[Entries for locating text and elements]
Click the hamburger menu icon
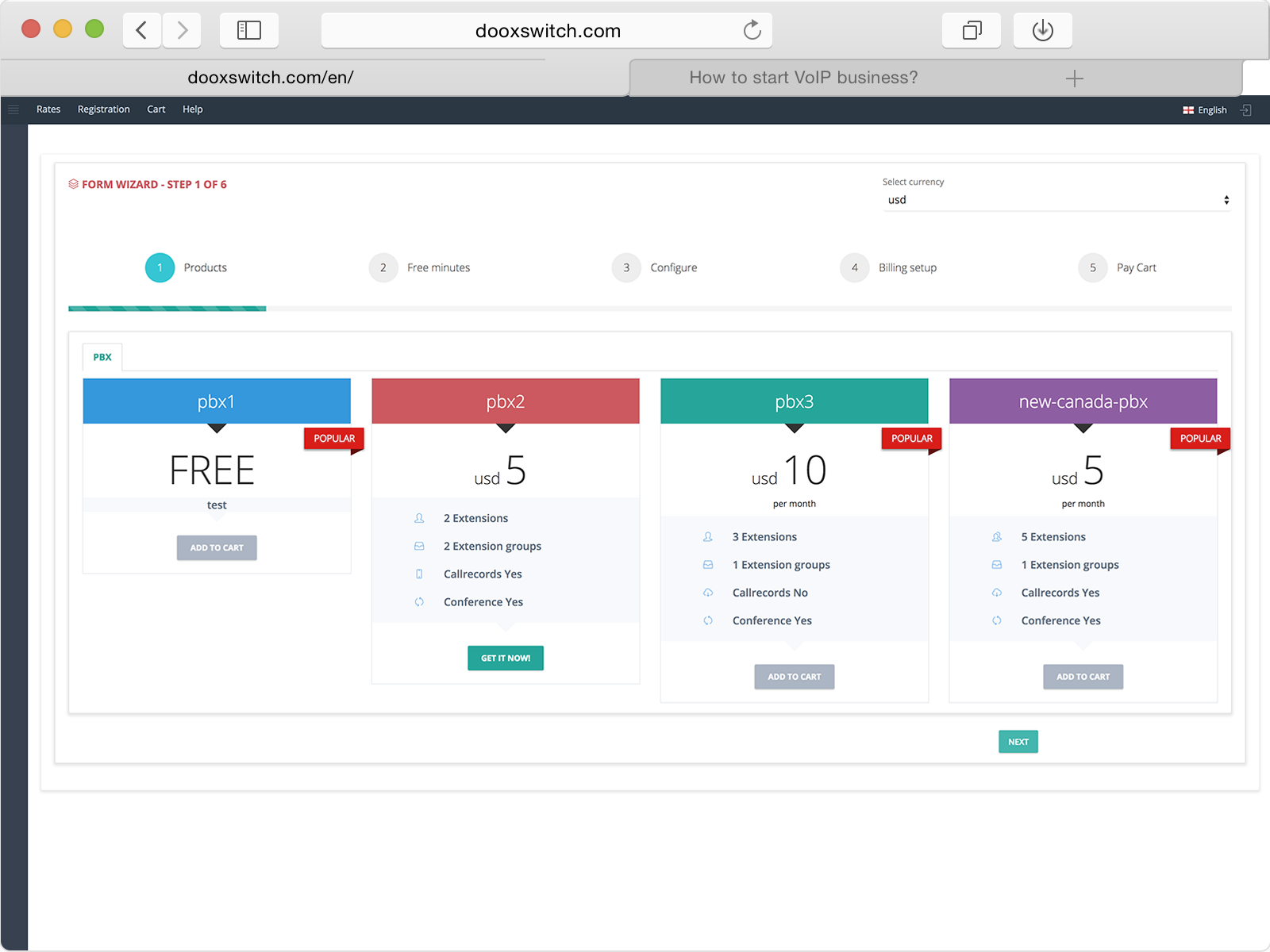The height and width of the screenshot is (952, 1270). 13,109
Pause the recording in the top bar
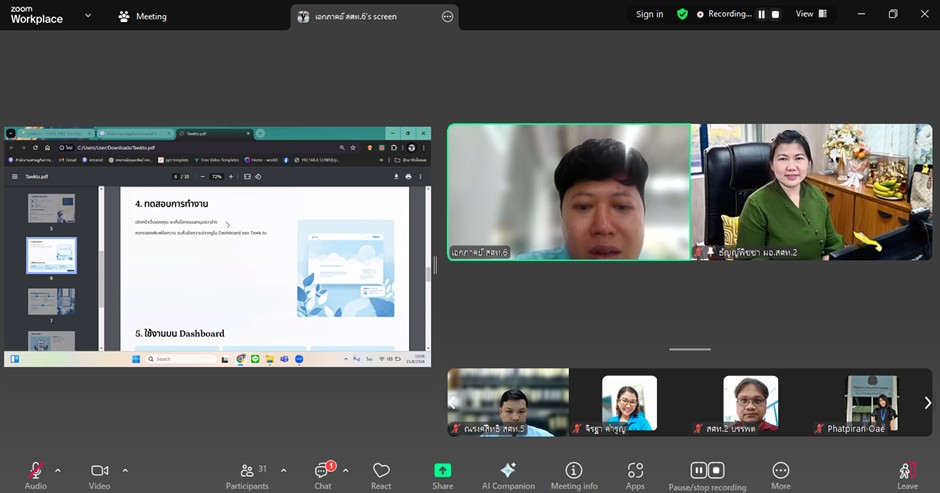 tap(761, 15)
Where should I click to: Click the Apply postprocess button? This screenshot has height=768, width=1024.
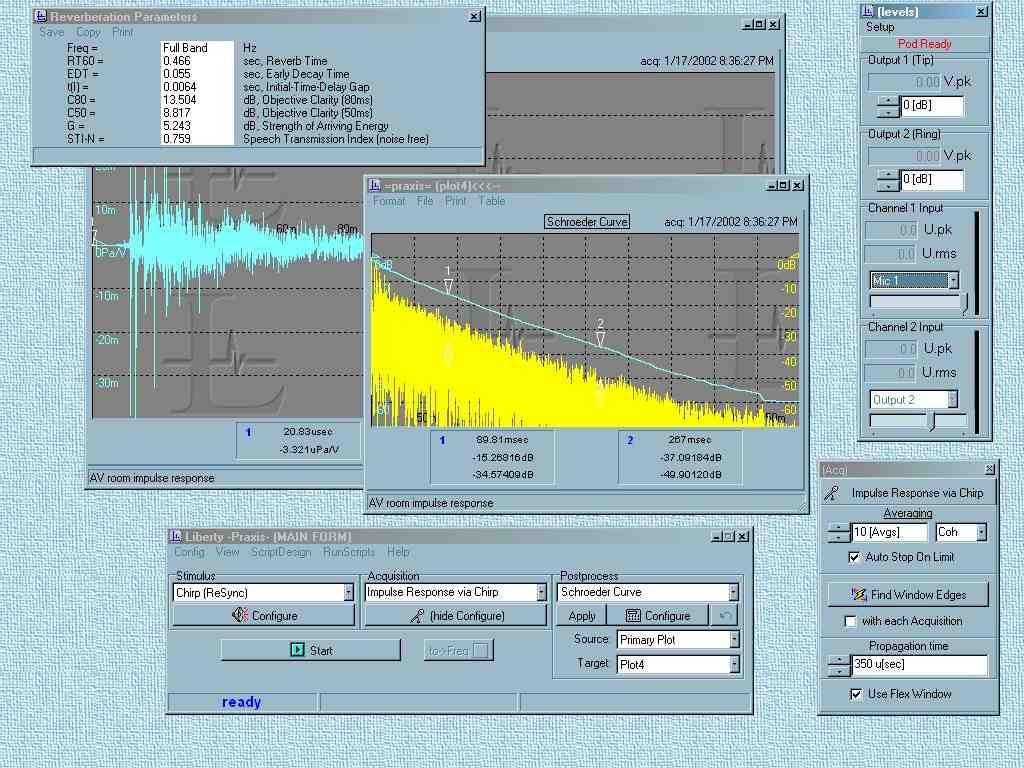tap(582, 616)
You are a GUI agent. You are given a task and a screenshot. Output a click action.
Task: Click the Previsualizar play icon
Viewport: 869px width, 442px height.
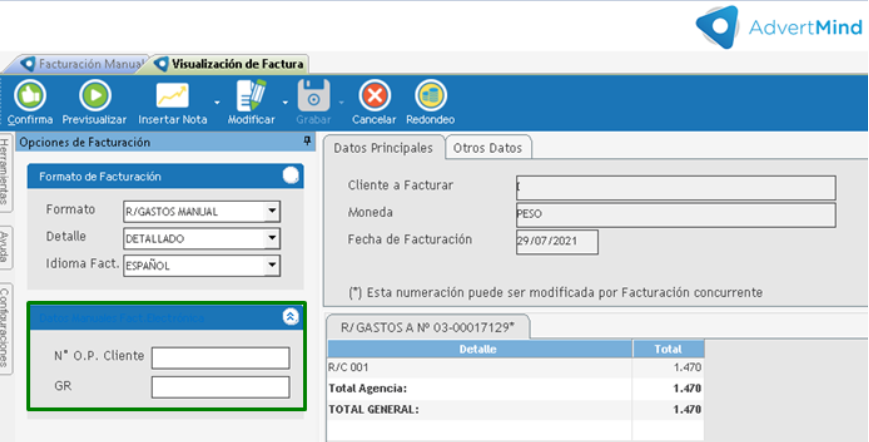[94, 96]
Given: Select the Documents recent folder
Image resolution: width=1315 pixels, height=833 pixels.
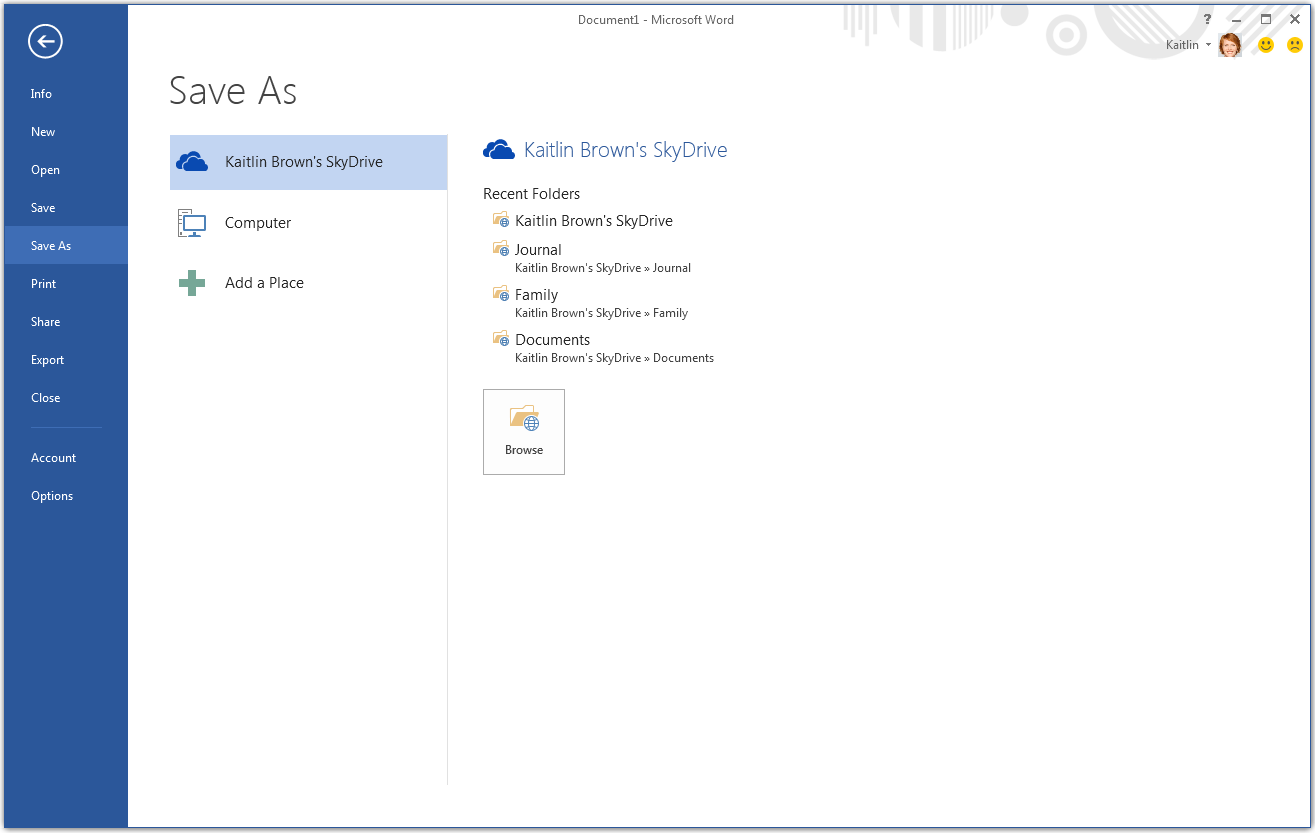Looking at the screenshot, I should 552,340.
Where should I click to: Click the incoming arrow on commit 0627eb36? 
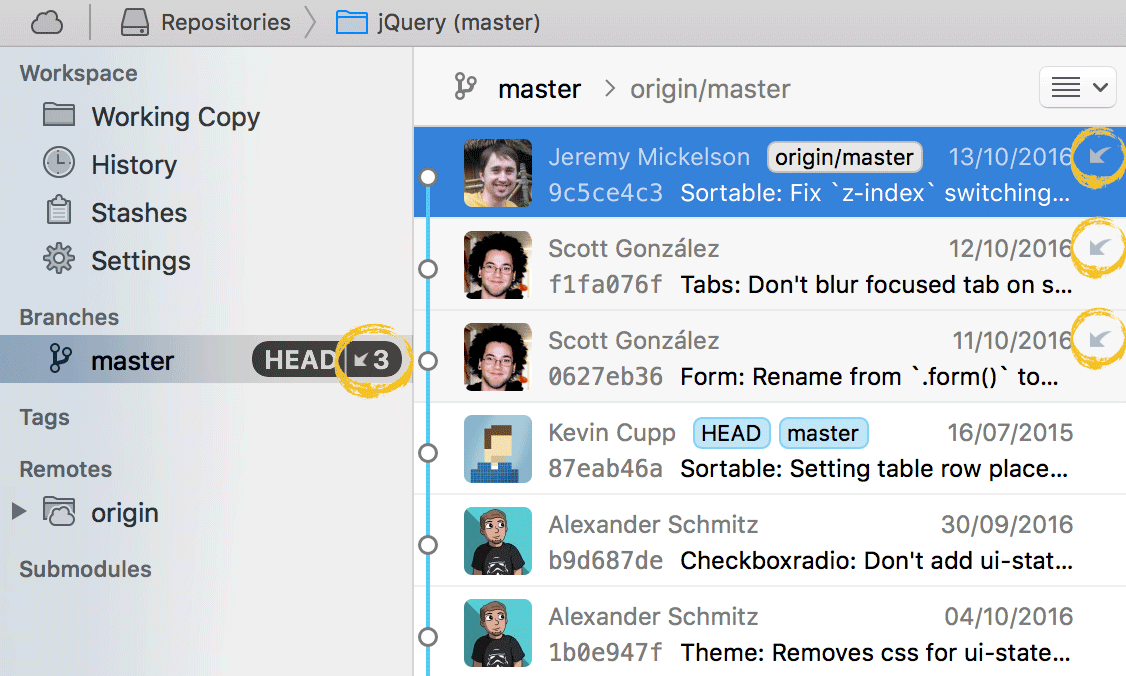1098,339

• [Goal of the exercise] Reproduce the entries above verbatim, beginning at the line that contains "Pause the recording in the top bar" and continuing through the end of the entries. Omit the images from your answer.

• [Answer for the task]
Pause the recording in the top bar
 tap(761, 15)
Where should I click to: Click the Apply postprocess button? This screenshot has height=768, width=1024.
tap(582, 616)
You are a GUI agent. You are given a task and a screenshot. Output a click action.
Task: Click the Previsualizar play icon
Viewport: 869px width, 442px height.
[94, 96]
Given: Select the Documents recent folder
Image resolution: width=1315 pixels, height=833 pixels.
Looking at the screenshot, I should 552,340.
Where should I click to: Click the incoming arrow on commit 0627eb36? 
1098,339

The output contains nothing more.